GIVEN INFORMATION »
****************
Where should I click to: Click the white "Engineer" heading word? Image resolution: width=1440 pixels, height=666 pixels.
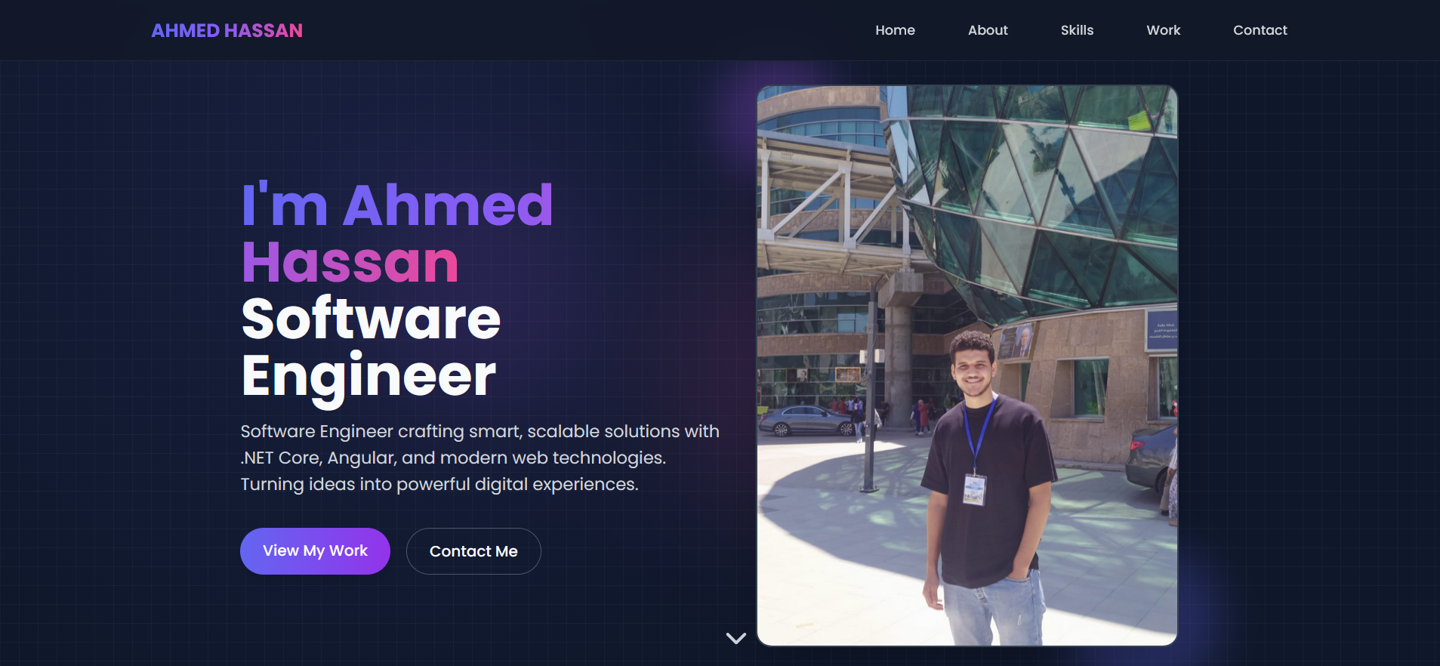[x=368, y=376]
****************
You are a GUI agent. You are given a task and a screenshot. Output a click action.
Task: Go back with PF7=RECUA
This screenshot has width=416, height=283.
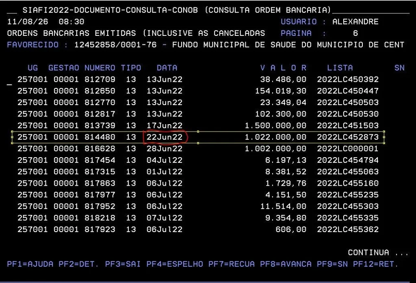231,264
****************
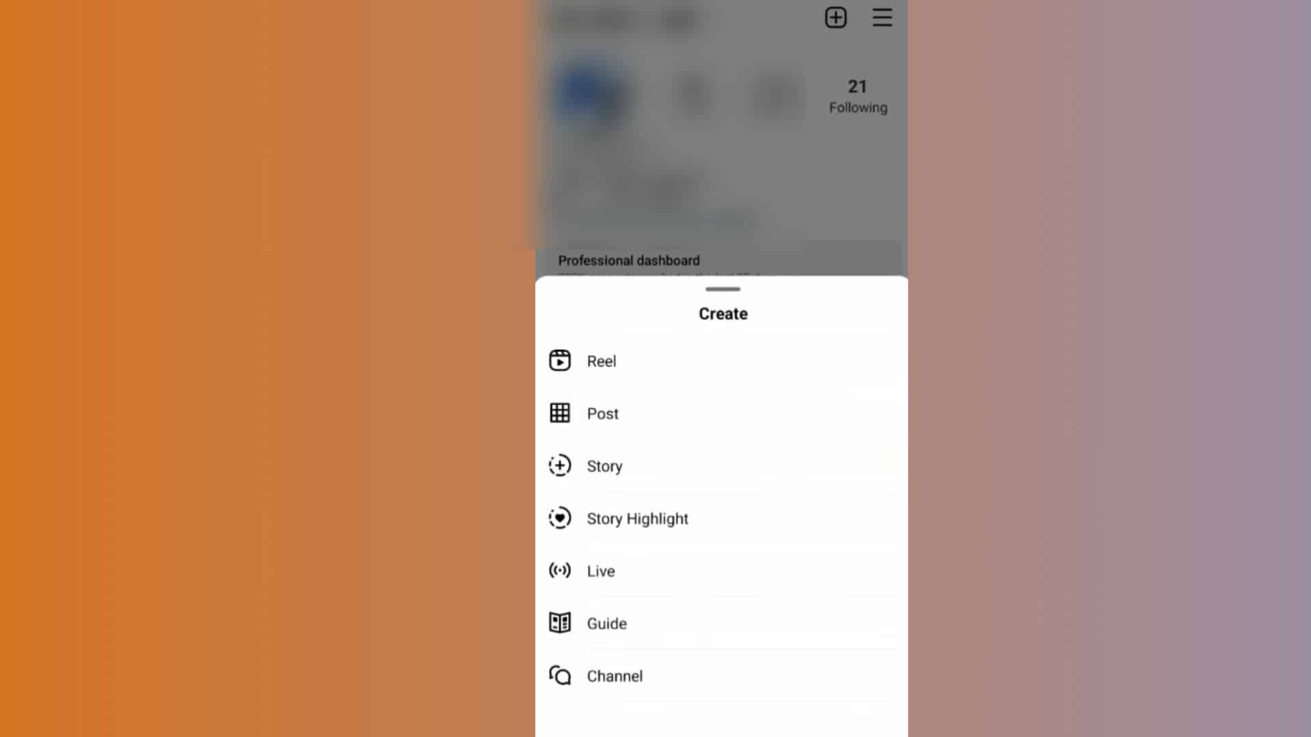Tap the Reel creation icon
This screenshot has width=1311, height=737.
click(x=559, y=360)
****************
TO DO »
Repeat the material from the line with "Tap the Reel creation icon" to the line with "click(x=559, y=360)", changing "screenshot" to "image" and keeping everything else identical. Omit the pictures from your answer.

WRITTEN REPLY »
Tap the Reel creation icon
This image has width=1311, height=737.
click(x=559, y=360)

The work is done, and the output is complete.